22 SOMIT BLEIBT NOCH ZU PRÜFEN , OB EINE SOLCHE LEISTUNG ALS EINE SOZIALE VERGÜNSTIGUNG IM SINNE DER VERORDNUNG NR. 1612/68 ANGESEHEN WERDEN KANN , WORAUF SICH BESONDERS DIE ERSTE DER IN DIESEM VERFAHREN VORGELEGTEN FRAGEN BEZIEHT.

23 ARTIKEL 7 ABSÄTZE 1 UND 2 DIESER VERORDNUNG LAUTET WIE FOLGT :

1 ) EIN ARBEITNEHMER , DER STAATSANGEHÖRIGER EINES MITGLIEDSTAATS IST , DARF AUFGRUND SEINER STAATSANGEHÖRIGKEIT IM HOHEITSGEBIET DER ANDEREN MITGLIEDSTAATEN HINSICHTLICH DER BESCHÄFTIGUNGS- UND ARBEITSBEDINGUNGEN , INSBESONDERE IM HINBLICK AUF ENTLOHNUNG , KÜNDIGUNG UND , FALLS ER ARBEITSLOS GEWORDEN IST , IM HINBLICK AUF BERUFLICHE WIEDEREINGLIEDERUNG ODER WIEDEREINSTELLUNG , NICHT ANDERS BEHANDELT WERDEN ALS DIE INLÄNDISCHEN ARBEITNEHMER.
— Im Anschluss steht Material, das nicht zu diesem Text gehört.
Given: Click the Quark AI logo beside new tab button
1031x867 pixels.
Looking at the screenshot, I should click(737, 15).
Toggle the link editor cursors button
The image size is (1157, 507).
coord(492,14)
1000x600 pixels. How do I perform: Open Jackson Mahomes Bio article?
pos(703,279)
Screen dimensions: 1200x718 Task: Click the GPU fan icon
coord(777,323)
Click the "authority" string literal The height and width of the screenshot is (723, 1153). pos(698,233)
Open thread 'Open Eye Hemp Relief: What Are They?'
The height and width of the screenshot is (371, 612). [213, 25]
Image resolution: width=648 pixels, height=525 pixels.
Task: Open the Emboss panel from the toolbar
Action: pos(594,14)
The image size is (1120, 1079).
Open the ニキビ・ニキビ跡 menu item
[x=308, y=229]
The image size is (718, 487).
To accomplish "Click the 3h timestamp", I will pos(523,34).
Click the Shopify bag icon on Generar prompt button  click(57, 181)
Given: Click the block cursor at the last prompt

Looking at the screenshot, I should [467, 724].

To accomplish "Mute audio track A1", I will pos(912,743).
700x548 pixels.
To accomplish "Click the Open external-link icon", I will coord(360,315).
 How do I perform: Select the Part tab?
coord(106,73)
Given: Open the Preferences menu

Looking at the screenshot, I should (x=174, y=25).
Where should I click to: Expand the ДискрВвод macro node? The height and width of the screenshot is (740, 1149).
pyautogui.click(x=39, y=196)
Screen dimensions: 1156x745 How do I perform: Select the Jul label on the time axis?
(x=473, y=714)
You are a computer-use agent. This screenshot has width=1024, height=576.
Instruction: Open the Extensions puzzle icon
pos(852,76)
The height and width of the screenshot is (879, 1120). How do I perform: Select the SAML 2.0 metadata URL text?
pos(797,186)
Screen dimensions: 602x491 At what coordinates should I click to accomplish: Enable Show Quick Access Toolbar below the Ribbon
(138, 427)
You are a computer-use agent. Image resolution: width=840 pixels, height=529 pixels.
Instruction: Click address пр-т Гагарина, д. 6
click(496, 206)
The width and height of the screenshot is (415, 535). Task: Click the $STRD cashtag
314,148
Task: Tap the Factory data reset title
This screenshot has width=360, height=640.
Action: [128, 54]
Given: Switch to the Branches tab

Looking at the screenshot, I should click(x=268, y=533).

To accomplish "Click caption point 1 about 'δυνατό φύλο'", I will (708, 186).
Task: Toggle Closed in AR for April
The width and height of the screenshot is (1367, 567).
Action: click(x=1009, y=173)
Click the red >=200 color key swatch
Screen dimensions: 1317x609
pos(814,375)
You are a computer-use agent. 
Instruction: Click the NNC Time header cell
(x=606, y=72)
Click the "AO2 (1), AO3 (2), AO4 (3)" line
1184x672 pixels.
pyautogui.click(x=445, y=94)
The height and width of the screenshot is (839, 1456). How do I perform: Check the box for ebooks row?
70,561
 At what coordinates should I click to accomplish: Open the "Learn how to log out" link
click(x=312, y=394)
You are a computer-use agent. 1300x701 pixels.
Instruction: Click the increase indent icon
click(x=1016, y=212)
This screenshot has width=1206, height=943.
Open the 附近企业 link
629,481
2 ) ER GENIESST DORT DIE GLEICHEN SOZIALEN UND STEUERLICHEN VERGÜNSTIGUNGEN WIE DIE INLÄNDISCHEN ARBEITNEHMER.

24 NACH DER STÄNDIGEN RECHTSPRECHUNG DES GERICHTSHOFES ERGIBT SICH AUS DER GESAMTHEIT DER VORSCHRIFTEN DIESER VERORDNUNG SOWIE AUS IHRER ZIELSETZUNG , DASS ZU DEN VERGÜNSTIGUNGEN , DIE SIE AUF ARBEITNEHMER AUSDEHNT , DIE STAATSANGEHÖRIGE ANDERER MITGLIEDSTAATEN SIND , ALLE VERGÜNSTIGUNGEN GEHÖREN , DIE - OB SIE AN EINEN ARBEITSVERTRAG ANKNÜPFEN ODER NICHT - DEN INLÄNDISCHEN ARBEITNEHMERN HAUPTSÄCH LICH WEGEN IHRER OBJEKTIVEN ARBEITNEHMEREIGENSCHAFT ODER EINFACH WEGEN IHRES WOHNORTS IM INLAND GEWÄHRT WERDEN UND DEREN AUSDEHNUNG AUF DIE ARBEITNEHMER , DIE STAATSANGEHÖRIGE EINES ANDEREN MITGLIEDSTAATS SIND , DESHALB ALS GEEIGNET ERSCHEINT , DEREN MOBILITÄT INNERHALB DER GEMEINSCHAFT ZU ERLEICHTERN.

25 IN DIESEM SINNE HAT DER GERICHTSHOF IN SEINEM URTEIL VOM 12. JULI 1984 IN DER RECHTSSACHE 261/83 ( CASTELLI , SLG. 1984 , 3199 ) BEREITS ENTSCHIEDEN , DASS DER BEGRIFF DER SOZIALEN VERGÜNSTIGUNG GEMÄSS ARTIKEL 7 ABSATZ 2 DER VERORDNUNG NR. 1612/68 AUCH DIE GEWÄHRUNG DES DURCH DIE RECHTSVORSCHRIFTEN EINES MITGLIEDSTAATS GARANTIERTEN ALTERSMINDESTEINKOMMENS AN FAMILIENANGEHÖRIGE AUFSTEIGENDER LINIE , DIE VON DEM ARBEITNEHMER UNTERHALTEN WERDEN , UMFASST.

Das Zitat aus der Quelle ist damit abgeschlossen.